The stock market is simply the sum of all transactions for shares of publicly listed companies, millions of which are conducted every day. Hour by hour, minute by minute, Benjamin Graham's voting machine is hard at work as market participants express their opinions regarding a company's future prospects through the price at which its shares transact. In a rational world, these opinions and the ensuing actions are based on an investor's knowledge and understanding of these firms. New information is combined with old, and prices fluctuate through a continuous auction-like process.
A company's share price that results from this system, when multiplied by total shares outstanding, forms its market capitalisation. Thus, as a company's share price appreciates, its market capitalisation and enterprise value grows, increasing in value relative to the overall market. With size comes benefits, including economies of scale, diversified revenue streams, and brand recognition. The winners of the competitive election process grow bigger and prosper, while the losers are relegated to the boneyard of capitalism.
Such a competitive process forms a simple basis for weighting stocks in an index. An index weighted by the market capitalisation of its constituents accurately reflects the market's opinion of each firm's value relative to its peers. The index is also self-balancing. The competitive pricing mechanism establishes a natural hierarchy that will alter a firm's weighting in proportion to its continuously changing capitalisation.
How Market Cap Impacts Investors
This self-balancing nature has a righteous implication for funds that choose to track such an index. Transactions are limited to adding or removing firms from the index. As a result, the fund's turnover ratio, a proxy for the percentage of assets that are transacted, is typically low. This reduced need to transact directly leads to lower costs. As the arithmetic of investment informs us, the less an investor spends the more she keeps, in the form of additional assets that can further compound in the future.Investors that go against the natural market-cap-weighting process begin to stack the deck against themselves.

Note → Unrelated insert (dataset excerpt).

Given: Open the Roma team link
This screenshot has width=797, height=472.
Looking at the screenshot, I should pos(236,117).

Deviating from a cap-weighted strategy usually increases the need to transact and leads to higher costs. This establishes a hurdle that must be overcome by the potential excess returns generated from said strategy. Some approaches may be more efficient than others. While it may be reasonable to estimate future transaction costs, it's incredibly difficult to know if an approach will generate enough excess return to justify the cost.
The Drawbacks
Market-cap weighting is simple, and the benefits are many. Why would you want to do anything different? Such a strategy is not a panacea for index construction. It has some drawbacks that need to be considered. Passive investors that become enthralled with the methodology may actually end up compromising what they set out to accomplish.
The assumption that market participants act rationally isn't necessarily true. History has shown that euphoria can take hold. Markets can become heated, causing the price of an asset to deviate wildly from its true underlying value. Just because a market values an asset at a certain price doesn't mean that value is correct.

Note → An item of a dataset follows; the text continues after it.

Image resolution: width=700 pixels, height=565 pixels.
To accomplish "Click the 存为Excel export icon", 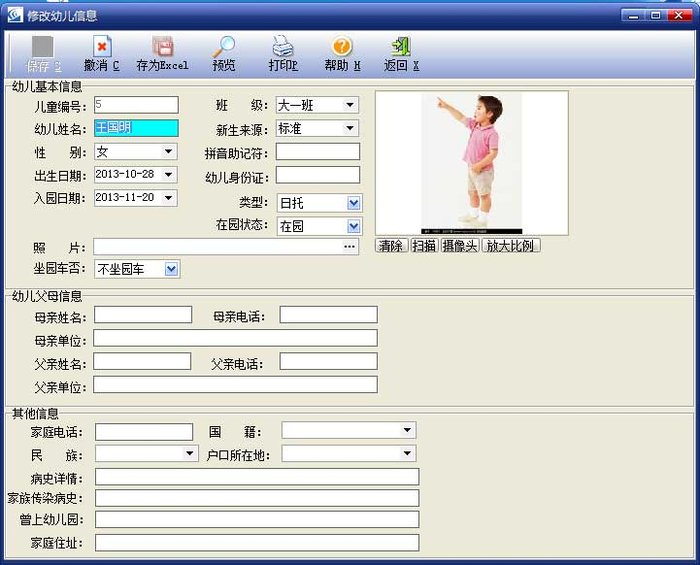I will click(x=162, y=47).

Tulips, railroads, internet stocks and home mortgages have demonstrated that deferring to the wisdom of crowds isn't always a wise move. Owning a cap-weighted index could result in overweighting those stocks that have the richest valuations. Events such as these occur every now and then, but not with tremendous frequency. The idea of inefficiency is noteworthy, but alone not enough to reject cap-weighting.
Market-cap weighting carries further implications regarding two of the oldest factors of market returns. Companies with smaller relative market capitalisations, particularly firms that are of higher quality, have historically been associated with returns that beat a broad market index. But market-cap weighting, by definition, underweights these smaller companies and reduces their contribution to the overall index.
Value Investors: Look Elsewhere
Furthermore, declining share prices provide an important piece of information for value investors. As a stock's price declines, there is the potential for it to become "cheap" relative to its intrinsic value. Value investors attempt to exploit this sort of mispricing, and the approach has historically provided excess rates of return.
When the collective market turns sour on a company's prospects and cuts its price, a market-cap-weighted strategy will correspondingly own less of that stock. The contrarian nature of value investing – that is, buying what has declined in price – makes it incredibly difficult to be an effective value investor while using a cap-weighted strategy. The two just don't work well together.
Where does this leave funds that track cap-weighted indexes? The answer depends. If you're an investor looking for low-cost access to a given market, then a cap-weighted index is absolutely appropriate. Just make sure the investable universe is broadly diversified across regions, sectors, and stocks.
If you're a factor investor, you may have some additional things to consider: What strategies are going to give you the cleanest access to the assets that you want to hold? How aggressively do you want to go after those additional factors? It all comes down to how you want to express your opinion regarding a certain asset.